All data are presented as Mean ± SEM. Statistical analysis was performed using Prism for Windows (version 6.07 GraphPad, San Diego, CA). With regard to data presented on the spontaneous development of DN in ZDSD rats, a two-way ANOVA was conducted to compare the effect of strain on body weight, blood glucose, urine volume, urine albumin, urine KIM-1, urine clusterin, urine cystatin C and urine β2-microglobulin. Post-hoc comparisons between strains were made using Sidak’s multiple comparison tests and are indicated on graphs. With regard to the effects of Lisinopril, means were compared using one-way ANOVA/pooled t-test or paired t-tests. Significant effects indicated on graphs (*P<0.05).

■ Questions
1) In the statistical analysis excerpt, which post-hoc test was used for comparisons between strains?
2) Reproduce the part of the statistical analysis excerpt between "All data are" and "on graphs (*P<0.05).", inclusive.

■ Available data

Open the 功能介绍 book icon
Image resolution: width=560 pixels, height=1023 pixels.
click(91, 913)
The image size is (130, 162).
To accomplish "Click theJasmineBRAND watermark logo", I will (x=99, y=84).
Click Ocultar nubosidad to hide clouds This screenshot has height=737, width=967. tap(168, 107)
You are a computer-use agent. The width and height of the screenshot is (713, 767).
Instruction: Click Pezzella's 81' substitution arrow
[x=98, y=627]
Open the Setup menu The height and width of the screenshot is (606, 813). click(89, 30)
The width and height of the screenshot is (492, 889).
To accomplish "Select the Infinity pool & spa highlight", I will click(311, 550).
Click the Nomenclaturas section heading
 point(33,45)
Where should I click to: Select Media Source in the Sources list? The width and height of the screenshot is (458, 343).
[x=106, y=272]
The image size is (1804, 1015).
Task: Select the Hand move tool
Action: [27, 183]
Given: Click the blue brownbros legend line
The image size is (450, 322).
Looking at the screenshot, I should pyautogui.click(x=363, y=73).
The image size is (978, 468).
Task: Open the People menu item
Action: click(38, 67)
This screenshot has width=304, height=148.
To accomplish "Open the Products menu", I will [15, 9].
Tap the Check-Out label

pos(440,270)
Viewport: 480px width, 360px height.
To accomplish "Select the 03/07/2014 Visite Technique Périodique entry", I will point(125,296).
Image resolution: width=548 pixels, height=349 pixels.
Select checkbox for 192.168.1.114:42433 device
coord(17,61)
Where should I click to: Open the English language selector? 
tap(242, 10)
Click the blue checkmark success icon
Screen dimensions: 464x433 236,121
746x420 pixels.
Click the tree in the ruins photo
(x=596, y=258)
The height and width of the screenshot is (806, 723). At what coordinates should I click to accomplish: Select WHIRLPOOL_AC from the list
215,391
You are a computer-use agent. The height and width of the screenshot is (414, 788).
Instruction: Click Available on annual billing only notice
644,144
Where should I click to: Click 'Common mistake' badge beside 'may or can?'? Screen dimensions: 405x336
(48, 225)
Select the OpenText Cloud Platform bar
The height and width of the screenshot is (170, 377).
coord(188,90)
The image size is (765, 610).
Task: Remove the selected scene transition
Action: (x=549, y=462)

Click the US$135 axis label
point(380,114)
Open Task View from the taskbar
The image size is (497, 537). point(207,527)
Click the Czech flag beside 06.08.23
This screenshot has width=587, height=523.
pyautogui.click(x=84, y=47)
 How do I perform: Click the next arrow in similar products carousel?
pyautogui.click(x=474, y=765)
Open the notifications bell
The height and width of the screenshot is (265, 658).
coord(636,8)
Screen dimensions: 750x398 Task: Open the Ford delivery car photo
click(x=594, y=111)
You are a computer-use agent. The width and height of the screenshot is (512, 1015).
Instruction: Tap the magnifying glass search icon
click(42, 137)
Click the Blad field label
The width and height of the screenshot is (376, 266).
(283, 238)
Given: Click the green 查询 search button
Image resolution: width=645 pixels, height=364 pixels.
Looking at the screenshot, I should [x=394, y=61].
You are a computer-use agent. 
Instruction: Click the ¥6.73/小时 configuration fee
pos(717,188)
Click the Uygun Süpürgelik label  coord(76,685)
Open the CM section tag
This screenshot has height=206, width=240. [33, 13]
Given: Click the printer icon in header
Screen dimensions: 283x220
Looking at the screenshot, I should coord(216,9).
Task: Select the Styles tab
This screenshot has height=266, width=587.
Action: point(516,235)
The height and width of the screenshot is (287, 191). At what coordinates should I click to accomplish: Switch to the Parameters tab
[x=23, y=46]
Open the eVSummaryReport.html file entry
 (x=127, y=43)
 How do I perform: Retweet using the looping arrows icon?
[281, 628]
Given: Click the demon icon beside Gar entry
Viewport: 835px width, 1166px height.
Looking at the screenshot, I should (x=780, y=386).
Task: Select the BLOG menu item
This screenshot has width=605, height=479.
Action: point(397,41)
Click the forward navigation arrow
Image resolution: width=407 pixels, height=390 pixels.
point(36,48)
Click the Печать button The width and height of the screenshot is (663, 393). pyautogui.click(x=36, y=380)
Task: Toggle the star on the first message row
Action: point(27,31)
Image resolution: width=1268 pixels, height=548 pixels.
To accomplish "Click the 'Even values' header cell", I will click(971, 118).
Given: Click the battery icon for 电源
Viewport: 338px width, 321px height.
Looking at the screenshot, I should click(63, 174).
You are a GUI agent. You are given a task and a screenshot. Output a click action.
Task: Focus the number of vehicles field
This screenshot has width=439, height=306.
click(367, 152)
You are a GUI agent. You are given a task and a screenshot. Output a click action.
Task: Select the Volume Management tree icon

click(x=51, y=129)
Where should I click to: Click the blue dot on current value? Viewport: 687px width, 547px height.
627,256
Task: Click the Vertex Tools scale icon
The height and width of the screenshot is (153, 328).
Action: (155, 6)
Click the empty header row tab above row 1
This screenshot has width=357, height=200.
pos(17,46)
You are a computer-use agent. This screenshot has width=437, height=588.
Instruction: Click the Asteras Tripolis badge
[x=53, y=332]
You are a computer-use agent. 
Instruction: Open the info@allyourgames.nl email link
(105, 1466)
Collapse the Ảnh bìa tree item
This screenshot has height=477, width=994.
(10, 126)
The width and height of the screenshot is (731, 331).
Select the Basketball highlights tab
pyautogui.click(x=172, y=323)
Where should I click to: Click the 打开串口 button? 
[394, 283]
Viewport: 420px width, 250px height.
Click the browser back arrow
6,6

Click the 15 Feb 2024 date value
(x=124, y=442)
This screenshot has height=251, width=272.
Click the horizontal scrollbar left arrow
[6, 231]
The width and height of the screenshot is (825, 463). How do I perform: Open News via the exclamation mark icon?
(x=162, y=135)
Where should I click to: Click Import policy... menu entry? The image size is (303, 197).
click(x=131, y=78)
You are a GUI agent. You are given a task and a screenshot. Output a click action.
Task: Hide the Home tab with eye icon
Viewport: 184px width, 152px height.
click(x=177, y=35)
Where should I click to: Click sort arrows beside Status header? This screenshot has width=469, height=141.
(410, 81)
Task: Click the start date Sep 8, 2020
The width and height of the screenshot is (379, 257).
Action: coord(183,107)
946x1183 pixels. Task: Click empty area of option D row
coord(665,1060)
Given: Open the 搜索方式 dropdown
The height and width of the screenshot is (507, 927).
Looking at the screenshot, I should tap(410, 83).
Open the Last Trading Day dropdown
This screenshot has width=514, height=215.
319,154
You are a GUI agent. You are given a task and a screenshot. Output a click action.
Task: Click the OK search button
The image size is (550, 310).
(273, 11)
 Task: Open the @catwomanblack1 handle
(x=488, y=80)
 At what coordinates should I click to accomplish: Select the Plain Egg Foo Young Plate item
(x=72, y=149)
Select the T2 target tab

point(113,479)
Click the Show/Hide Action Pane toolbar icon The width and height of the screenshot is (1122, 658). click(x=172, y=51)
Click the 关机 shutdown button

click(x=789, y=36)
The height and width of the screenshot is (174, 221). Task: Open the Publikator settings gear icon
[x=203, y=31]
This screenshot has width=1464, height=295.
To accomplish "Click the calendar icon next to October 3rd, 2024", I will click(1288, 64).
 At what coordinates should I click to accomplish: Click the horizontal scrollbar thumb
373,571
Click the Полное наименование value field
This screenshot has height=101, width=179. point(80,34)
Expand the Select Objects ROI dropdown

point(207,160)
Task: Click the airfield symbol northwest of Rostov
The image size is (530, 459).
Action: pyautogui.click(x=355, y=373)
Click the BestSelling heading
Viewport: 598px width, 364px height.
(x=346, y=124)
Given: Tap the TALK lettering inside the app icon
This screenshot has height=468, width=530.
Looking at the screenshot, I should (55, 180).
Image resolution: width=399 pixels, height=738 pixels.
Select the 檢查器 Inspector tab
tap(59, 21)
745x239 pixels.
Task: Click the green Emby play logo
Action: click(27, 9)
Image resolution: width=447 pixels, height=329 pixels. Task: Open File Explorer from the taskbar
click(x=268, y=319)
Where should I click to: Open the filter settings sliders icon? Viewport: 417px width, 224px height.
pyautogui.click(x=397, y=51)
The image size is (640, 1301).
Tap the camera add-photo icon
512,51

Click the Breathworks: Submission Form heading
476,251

■ Results for each task
1) Sidak’s multiple comparison tests.

2)
All data are presented as Mean ± SEM. Statistical analysis was performed using Prism for Windows (version 6.07 GraphPad, San Diego, CA). With regard to data presented on the spontaneous development of DN in ZDSD rats, a two-way ANOVA was conducted to compare the effect of strain on body weight, blood glucose, urine volume, urine albumin, urine KIM-1, urine clusterin, urine cystatin C and urine β2-microglobulin. Post-hoc comparisons between strains were made using Sidak’s multiple comparison tests and are indicated on graphs. With regard to the effects of Lisinopril, means were compared using one-way ANOVA/pooled t-test or paired t-tests. Significant effects indicated on graphs (*P<0.05).